-- start --

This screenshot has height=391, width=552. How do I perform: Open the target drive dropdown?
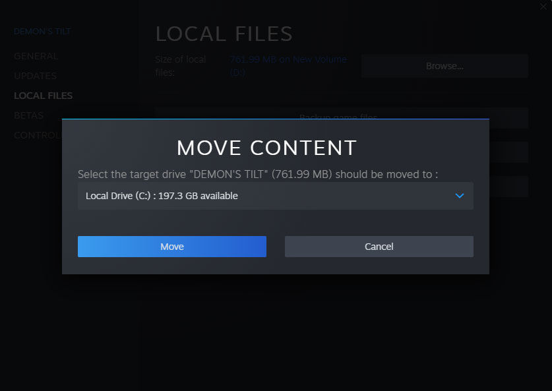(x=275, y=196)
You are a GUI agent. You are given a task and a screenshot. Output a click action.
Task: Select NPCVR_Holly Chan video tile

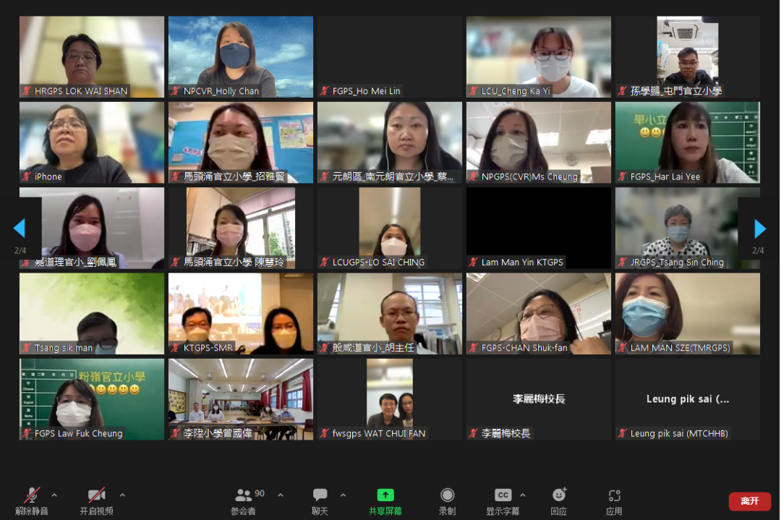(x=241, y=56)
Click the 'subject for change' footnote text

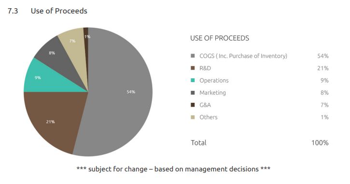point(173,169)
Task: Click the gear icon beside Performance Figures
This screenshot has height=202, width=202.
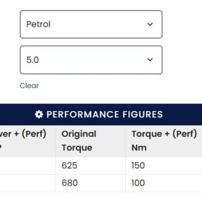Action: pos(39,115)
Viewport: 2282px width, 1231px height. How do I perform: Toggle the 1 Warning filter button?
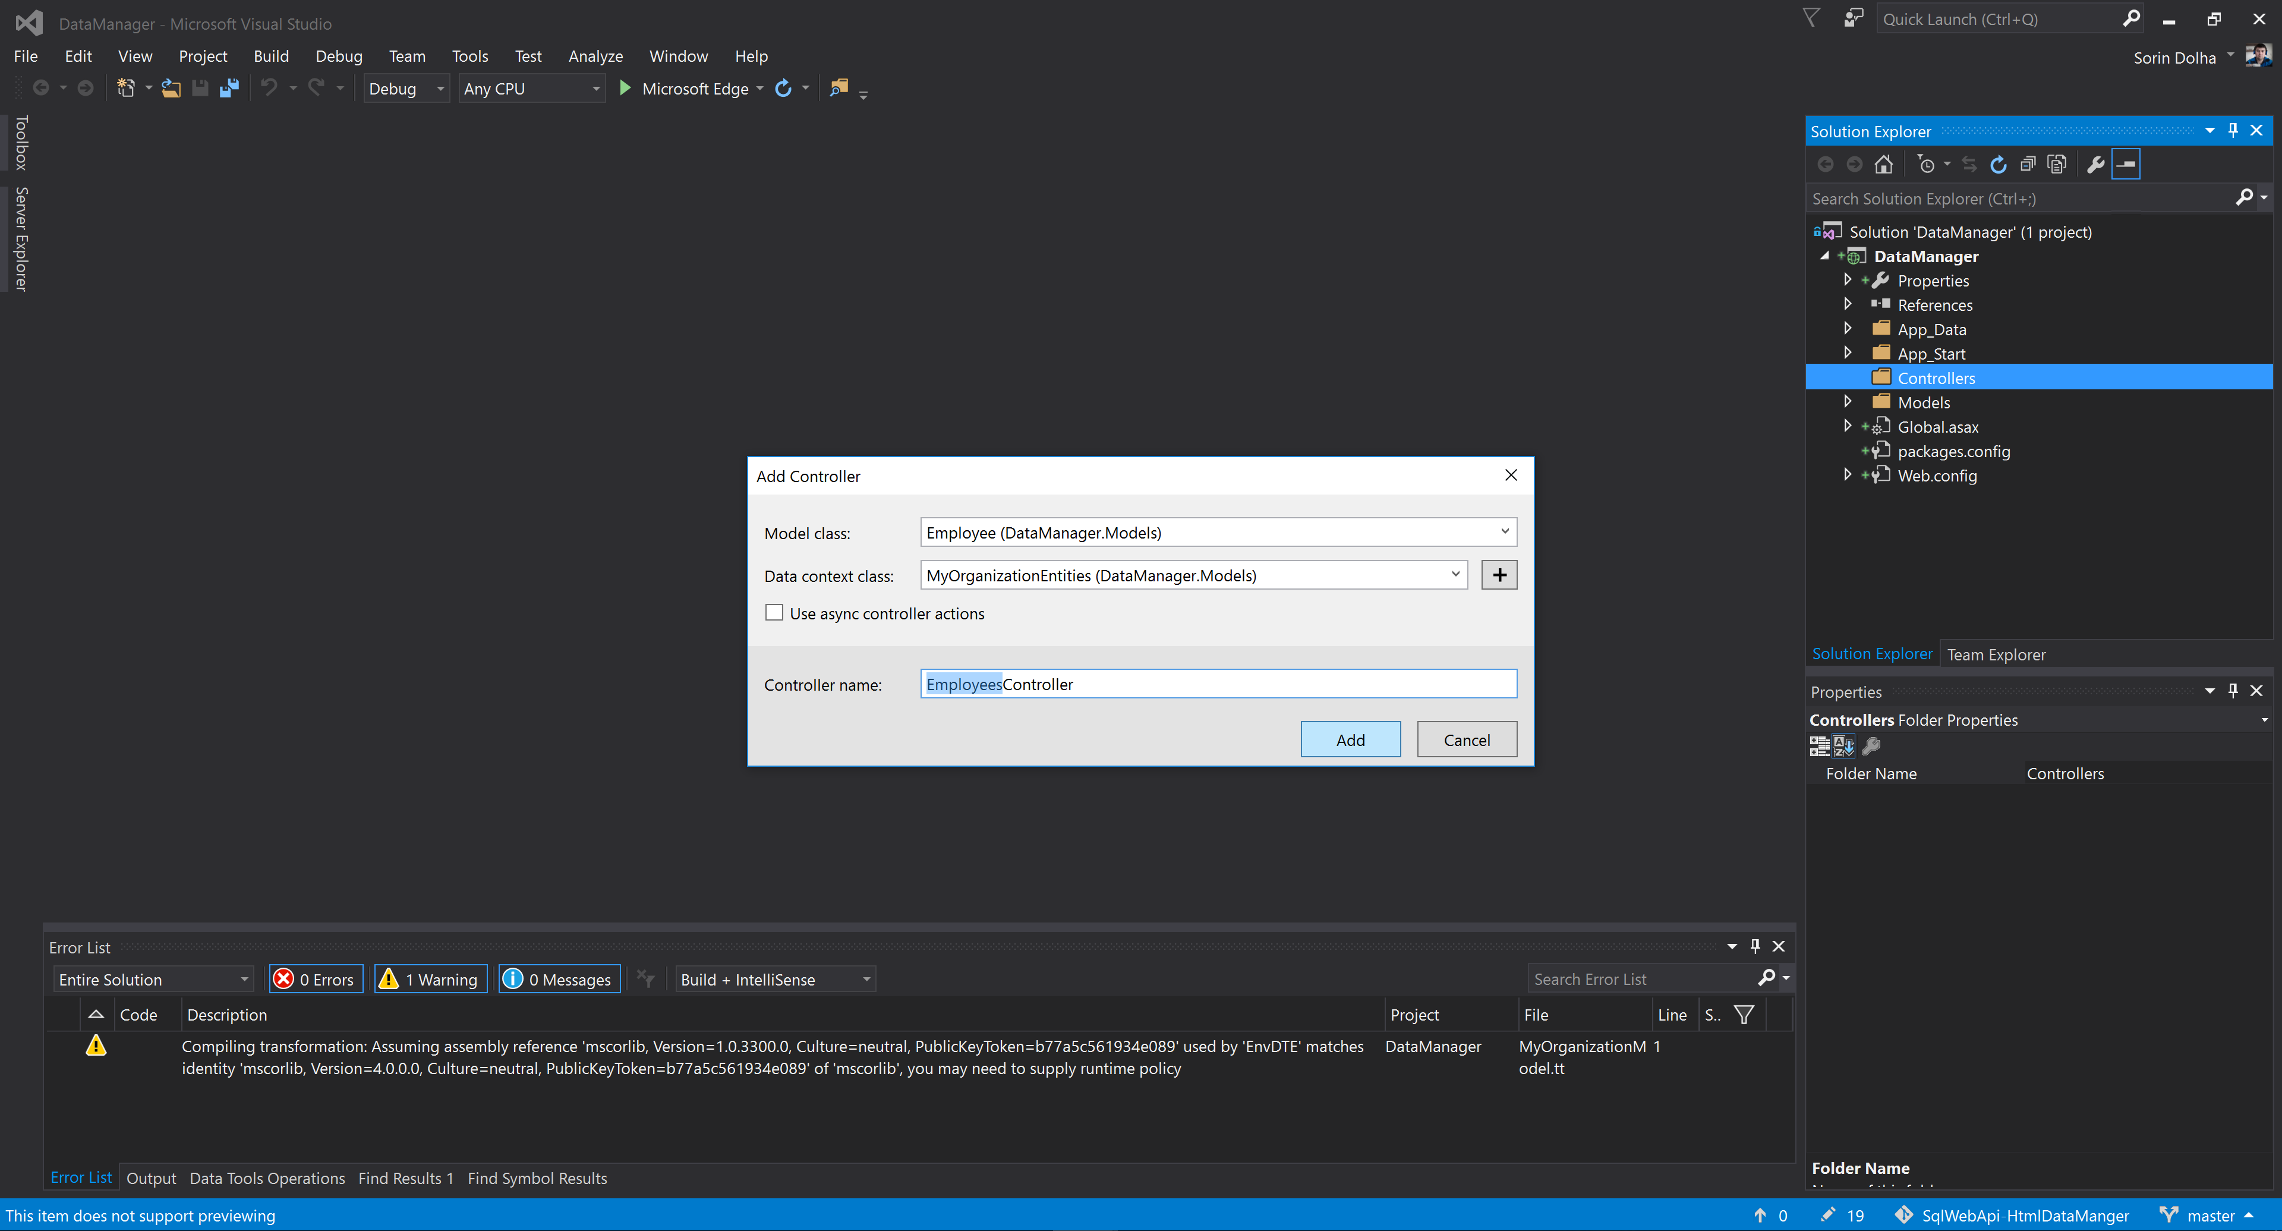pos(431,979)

-- end --

| Aim |
Write out every row above again in full, shifting each answer's coordinates by adding 87 to both numbers. Keep every other number in the rows unchanged, and leave the pictures out.

| Task output |
This screenshot has height=391, width=552. How do I perform: Open the target drive dropdown?
(x=362, y=283)
You are a GUI agent. You are given a task and a screenshot. Output a click action.
Task: Select NPCVR_Holly Chan video tile

(x=328, y=143)
Click the 'subject for change' footnote text

point(260,256)
Task: Click the gear icon beside Performance Figures
This screenshot has height=202, width=202.
Action: pos(126,202)
Viewport: 2282px width, 1231px height. How do I perform: Toggle the 1 Warning filter button?
pos(518,1066)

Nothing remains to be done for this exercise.